#### Goal
Report each line of the records below that contains the word "pixels", copying every such line in full.

--- Start of Given entries ---

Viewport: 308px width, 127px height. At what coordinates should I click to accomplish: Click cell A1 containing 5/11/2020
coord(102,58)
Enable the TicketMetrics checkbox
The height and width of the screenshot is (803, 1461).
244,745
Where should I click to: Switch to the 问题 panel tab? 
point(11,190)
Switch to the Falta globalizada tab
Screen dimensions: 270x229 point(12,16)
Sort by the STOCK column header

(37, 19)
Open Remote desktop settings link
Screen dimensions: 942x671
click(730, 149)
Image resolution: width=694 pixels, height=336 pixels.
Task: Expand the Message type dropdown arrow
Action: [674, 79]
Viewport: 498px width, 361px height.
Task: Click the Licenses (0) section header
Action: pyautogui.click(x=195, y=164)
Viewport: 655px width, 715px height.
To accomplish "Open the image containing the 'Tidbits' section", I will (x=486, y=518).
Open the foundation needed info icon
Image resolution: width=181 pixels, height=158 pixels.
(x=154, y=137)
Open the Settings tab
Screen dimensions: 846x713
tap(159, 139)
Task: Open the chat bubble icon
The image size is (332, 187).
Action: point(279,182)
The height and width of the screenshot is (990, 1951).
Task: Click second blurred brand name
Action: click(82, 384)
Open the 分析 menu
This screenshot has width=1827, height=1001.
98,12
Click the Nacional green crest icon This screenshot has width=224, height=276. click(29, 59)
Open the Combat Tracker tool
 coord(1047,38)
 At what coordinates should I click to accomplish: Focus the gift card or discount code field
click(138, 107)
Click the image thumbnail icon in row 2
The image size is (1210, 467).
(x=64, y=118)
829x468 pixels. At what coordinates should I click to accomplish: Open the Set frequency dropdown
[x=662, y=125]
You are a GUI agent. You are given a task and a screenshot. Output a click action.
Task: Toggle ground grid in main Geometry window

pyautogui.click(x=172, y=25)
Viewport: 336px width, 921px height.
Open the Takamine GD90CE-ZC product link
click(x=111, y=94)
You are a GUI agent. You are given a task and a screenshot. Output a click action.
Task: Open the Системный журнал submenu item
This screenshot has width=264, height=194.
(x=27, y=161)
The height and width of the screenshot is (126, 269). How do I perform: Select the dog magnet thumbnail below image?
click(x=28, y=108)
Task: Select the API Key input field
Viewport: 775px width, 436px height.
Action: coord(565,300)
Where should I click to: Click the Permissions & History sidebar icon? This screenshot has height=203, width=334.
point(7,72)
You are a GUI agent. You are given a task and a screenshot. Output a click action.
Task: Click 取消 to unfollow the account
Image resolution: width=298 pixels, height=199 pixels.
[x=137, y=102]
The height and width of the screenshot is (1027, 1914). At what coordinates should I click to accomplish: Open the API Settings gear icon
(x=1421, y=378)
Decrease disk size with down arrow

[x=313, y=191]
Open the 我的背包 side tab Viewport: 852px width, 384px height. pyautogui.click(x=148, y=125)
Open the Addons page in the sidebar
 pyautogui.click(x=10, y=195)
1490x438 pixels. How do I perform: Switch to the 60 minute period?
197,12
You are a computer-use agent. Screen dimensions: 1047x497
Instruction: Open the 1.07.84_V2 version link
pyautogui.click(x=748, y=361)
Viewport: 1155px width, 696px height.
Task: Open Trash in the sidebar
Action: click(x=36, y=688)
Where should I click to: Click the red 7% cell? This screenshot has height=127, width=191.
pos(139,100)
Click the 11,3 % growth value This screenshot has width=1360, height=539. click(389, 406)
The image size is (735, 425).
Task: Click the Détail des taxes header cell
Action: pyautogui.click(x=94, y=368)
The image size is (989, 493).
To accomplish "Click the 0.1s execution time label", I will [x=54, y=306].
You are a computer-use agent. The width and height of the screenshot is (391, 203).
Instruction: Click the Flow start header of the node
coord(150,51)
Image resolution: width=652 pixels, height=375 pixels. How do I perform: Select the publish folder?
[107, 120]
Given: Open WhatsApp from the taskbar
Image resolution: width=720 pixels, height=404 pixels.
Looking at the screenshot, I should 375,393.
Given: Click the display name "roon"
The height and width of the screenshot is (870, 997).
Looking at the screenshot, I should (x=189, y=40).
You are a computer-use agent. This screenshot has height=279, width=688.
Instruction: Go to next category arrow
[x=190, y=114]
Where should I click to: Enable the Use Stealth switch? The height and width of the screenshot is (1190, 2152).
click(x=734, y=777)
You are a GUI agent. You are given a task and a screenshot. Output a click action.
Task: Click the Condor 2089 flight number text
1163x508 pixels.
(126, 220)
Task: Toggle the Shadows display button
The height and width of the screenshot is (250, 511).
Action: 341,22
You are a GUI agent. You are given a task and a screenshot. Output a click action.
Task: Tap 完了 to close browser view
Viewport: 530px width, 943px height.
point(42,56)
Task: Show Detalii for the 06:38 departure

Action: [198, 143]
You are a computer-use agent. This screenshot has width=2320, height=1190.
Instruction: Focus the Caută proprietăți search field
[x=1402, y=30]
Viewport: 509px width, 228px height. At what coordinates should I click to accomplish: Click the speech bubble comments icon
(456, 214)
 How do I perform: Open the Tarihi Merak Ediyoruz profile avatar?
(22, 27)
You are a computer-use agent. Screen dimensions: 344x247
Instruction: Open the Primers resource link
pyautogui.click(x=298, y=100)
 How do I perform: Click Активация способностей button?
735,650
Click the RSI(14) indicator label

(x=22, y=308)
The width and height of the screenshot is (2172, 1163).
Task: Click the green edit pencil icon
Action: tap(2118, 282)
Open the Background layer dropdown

--- End of Given entries ---

#### Completed exercise
Image resolution: width=694 pixels, height=336 pixels.
Image resolution: width=181 pixels, height=158 pixels.
829x468 pixels. At what coordinates should I click to accomplish: Open the Set frequency dropdown
Image resolution: width=298 pixels, height=199 pixels.
1490x438 pixels. How do I perform: Switch to the 60 minute period?
Image resolution: width=652 pixels, height=375 pixels. How do I perform: Select the publish folder?
Image resolution: width=720 pixels, height=404 pixels.
1163x508 pixels.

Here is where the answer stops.